Ahmedabad New York
Feelings & Heart

The Friend Who Moved Back, and the L Train Goodbye

On the specific grief of loving people who leave the city you stayed in

Dispatch from Bedford Avenue L Train Platform, Williamsburg

My best friend in New York moved back home this week, and I keep reaching for my phone to tell her things she's no longer close enough to run over and hear.

Her name is Reshma and we met at a rooftop party in Bushwick three years ago, both of us clutching drinks we didn't want, both of us the only brown girls in the room doing the silent radar thing. Within an hour we were plotting our escape to a dosa spot in Curry Hill.

She got a job in Chicago. Better pay, closer to her parents, a real apartment with a real dishwasher. All the correct reasons. I told her I was thrilled for her and I meant it and I also wanted to lie down on the L train tracks a little.

-.-.-

▶ **EXERCISE REQUIREMENTS**:
**a)** From the essay about the friend who moved back, quote everything from "My best friend" down to "tracks a little.".
**b)** In the essay about the friend who moved back, where did the writer and Reshma first meet?

▶ **SOURCE DATA**:
-.-.-

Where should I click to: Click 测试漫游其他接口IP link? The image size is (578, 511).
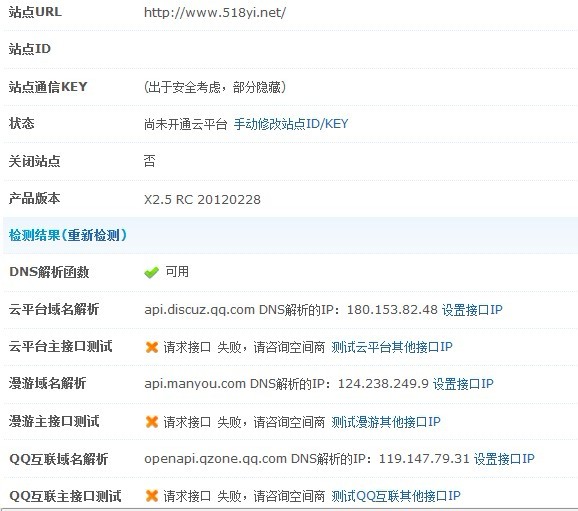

-.-.-

▶ **TASK-BY-TASK SOLUTIONS**:
**a)**
My best friend in New York moved back home this week, and I keep reaching for my phone to tell her things she's no longer close enough to run over and hear.

Her name is Reshma and we met at a rooftop party in Bushwick three years ago, both of us clutching drinks we didn't want, both of us the only brown girls in the room doing the silent radar thing. Within an hour we were plotting our escape to a dosa spot in Curry Hill.

She got a job in Chicago. Better pay, closer to her parents, a real apartment with a real dishwasher. All the correct reasons. I told her I was thrilled for her and I meant it and I also wanted to lie down on the L train tracks a little.

**b)** They met at a rooftop party in Bushwick three years ago.